Register Select Routine in Engine

Once, the task queue specification has been designed and the select function has been implemented, the method should be registered into the scheduling engine so that it may be called using the command line utility. This may be done by first including the name of the selection strategy in the parse_arg() routine so that the command line utility may display the available scheduling heuristic on the terminal. This should be followed by including a conditional statement inside the main function of scheduler.py. Both of these changes are depicted below.

 1
 2
 3
 4
 5
 6
 7
 8
 9
10
def parse_arg(args=None):

    parser.add_argument('-s', '--select',
                        help='Scheduling heuristic (baseline, lookahead, adbias) ',
                        default='baseline')

if __name__ == '__main__':

     if args.select == "baseline":
        dump_dev = select_main(kernels, select=baseline_select)

TaskSet File Specification

The scheduler.py script processes a file with .task extension which contains a list of kernel specification files along with partition class values and dataset values.

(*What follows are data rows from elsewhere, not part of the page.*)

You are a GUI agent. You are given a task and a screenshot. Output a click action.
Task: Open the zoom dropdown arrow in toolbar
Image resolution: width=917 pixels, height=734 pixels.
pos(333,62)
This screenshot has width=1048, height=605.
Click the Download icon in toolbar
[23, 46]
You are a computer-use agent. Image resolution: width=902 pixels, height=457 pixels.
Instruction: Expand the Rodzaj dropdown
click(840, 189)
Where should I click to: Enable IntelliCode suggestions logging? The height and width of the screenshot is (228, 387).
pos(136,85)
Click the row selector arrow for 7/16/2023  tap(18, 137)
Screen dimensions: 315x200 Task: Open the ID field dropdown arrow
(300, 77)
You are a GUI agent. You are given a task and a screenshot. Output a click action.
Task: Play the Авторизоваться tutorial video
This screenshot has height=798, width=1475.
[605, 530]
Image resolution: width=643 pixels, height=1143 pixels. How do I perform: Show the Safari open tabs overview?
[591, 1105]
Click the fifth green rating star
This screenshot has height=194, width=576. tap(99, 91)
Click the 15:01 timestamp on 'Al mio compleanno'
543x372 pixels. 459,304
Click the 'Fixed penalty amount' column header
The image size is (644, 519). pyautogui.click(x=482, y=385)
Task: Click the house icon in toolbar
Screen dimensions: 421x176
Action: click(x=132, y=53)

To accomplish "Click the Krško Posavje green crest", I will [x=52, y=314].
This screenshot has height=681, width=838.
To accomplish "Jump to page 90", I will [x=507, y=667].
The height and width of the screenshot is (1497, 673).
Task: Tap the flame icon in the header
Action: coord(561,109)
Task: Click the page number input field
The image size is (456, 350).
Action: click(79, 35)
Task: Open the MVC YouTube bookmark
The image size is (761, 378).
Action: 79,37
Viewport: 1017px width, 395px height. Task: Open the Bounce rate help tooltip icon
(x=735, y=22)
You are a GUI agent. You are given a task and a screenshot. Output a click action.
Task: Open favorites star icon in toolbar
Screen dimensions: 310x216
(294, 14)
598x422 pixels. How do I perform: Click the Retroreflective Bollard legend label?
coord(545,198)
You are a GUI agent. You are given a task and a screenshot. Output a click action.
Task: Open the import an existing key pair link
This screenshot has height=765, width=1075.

A sample taskset specification file is shown below.

 
mean.json 6 512
reduce1.json 10 1024
atax2.json 4 1024
std.json 8 512
reduce5.json 10 2048
2DConvul.json 2 256
reduce0.json 10 1024
reduce4.json 10 1024
DotProduct.json 10 8192
reduce2.json 10 2048
reduce3.json 10 1024
mm21.json 2 512
bicg2.json 9 512
reduce6.json 10 512
VectorAdd.json 10 8192
covar.json 4 256
corr.json 5 512
mm22.json 3 1024
The task files are typically stored in the info directory of the PySchedCL package. A few sample task files are provided.

Running the Scheduler Script

One may invoke the scheduler.py script inside the scheduler folder on a taskset specification file inside the info folder and generate makespan results for the same.

$ ./scheduler.py -f info/sample.task -ng 4 -nc 4

                        
Detailed usage for the same is depicted in Scheduler in the Commands section.